2. Ascertaining the differences between the prior art and the claims at issue.
3. Resolving the level of ordinary skill in the pertinent art.
4. Considering objective evidence present in the application indicating obviousness or nonobviousness.
Claims 1-3, 7, and 10 are rejected under 35 U.S.C. 103 as being unpatentable over Lin et al. (Shock 39: 304-310. 2013) and further in view of United States Patent Application No. 20100119490 (Yoon) and Mahrouf-Yorgov et al. (Cell Death and Differentiation 24: 1224–1238. 2017), as evidenced by Huang et al. (Cell Transplantation 25: 913-927. 2016) and Uwaifo et al. (Biomed Biotechnol Res J 4:137-140. 2020). This is a new rejection made in response to Applicant’s amendments to claim. Any aspect of Applicant’s traversal that is relevant to the new rejection is addressed below.

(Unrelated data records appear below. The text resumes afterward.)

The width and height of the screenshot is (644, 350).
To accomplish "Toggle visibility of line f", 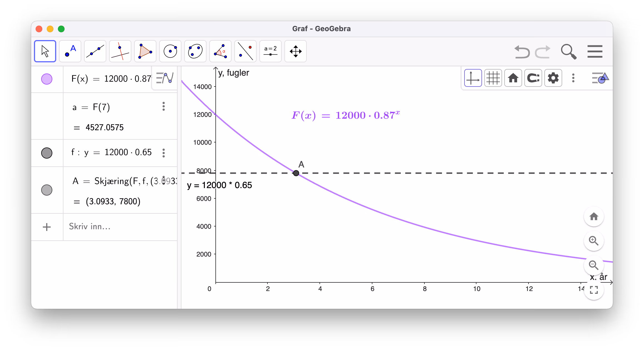I will [x=47, y=153].
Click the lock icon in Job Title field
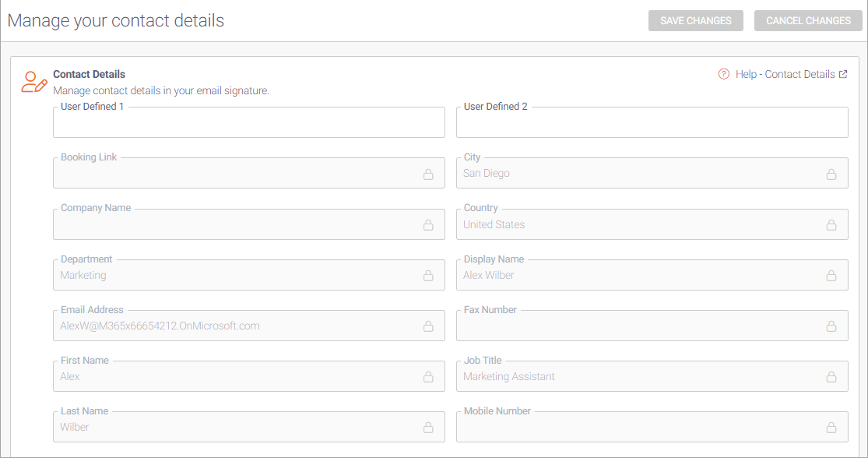The width and height of the screenshot is (868, 458). [x=831, y=377]

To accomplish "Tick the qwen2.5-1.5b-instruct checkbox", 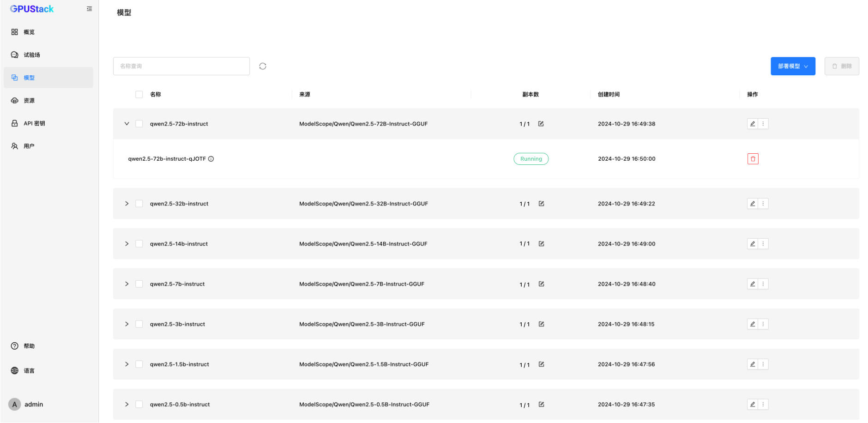I will point(139,364).
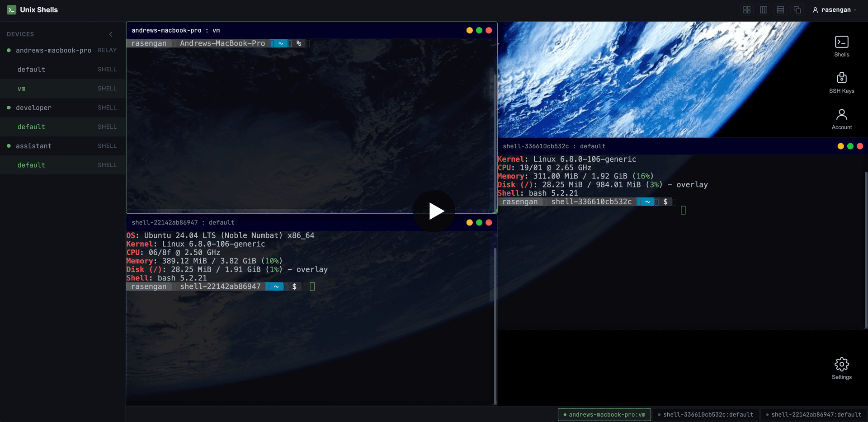Open the Account panel
This screenshot has height=422, width=868.
[841, 119]
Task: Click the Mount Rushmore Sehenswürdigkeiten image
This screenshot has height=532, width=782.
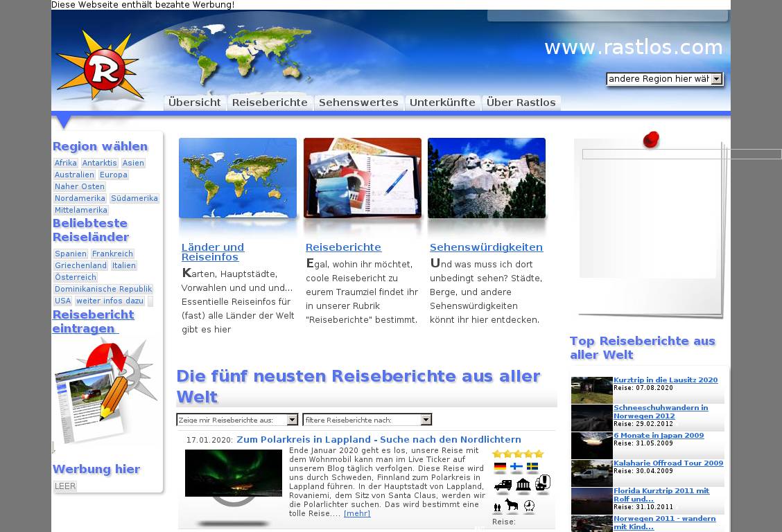Action: point(486,179)
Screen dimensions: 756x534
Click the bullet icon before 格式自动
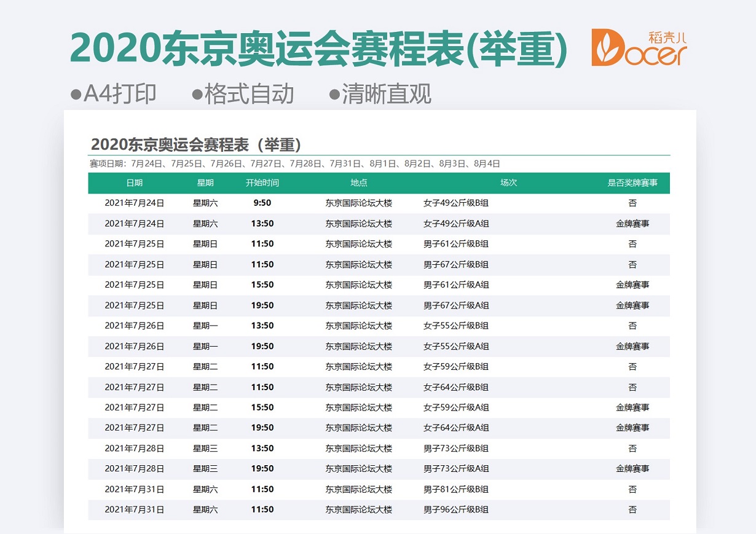[x=196, y=93]
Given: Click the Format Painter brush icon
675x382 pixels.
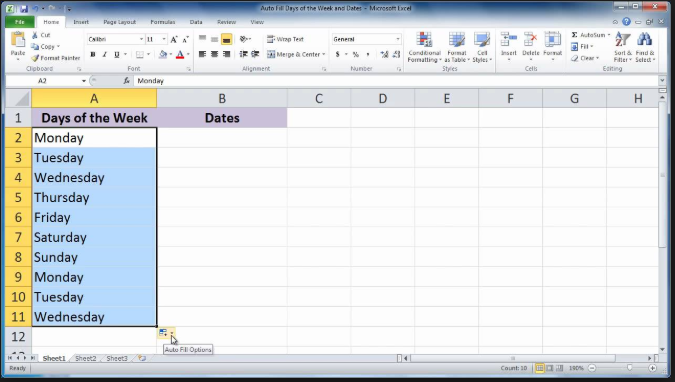Looking at the screenshot, I should [x=35, y=58].
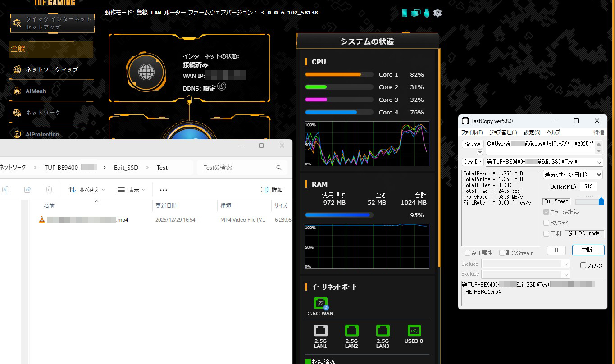Click the 2.5G WAN port icon

[321, 304]
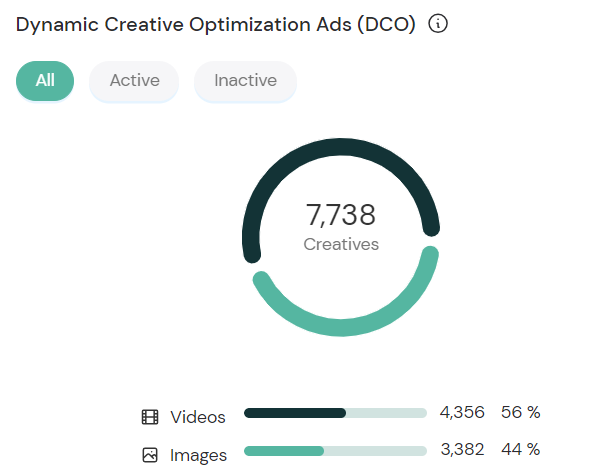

Regarding claim 1, Lin teaches a method of intrasplenic administration of isolated mitochondria from Wistar rat liver (7.7 x 106 ± 1.5 x 106; i.e. exogenous mitochondria) to Wistar rats with partial liver ischemia-reperfusion (I/R) (i.e. liver damage). An intrasplenic infusion of viable mitochondria isolated from the donor before reperfusion significantly reduced I/R injury in the liver (abstract, page 304, column 2, paragraph 2-page 308, column 2, paragraph 1).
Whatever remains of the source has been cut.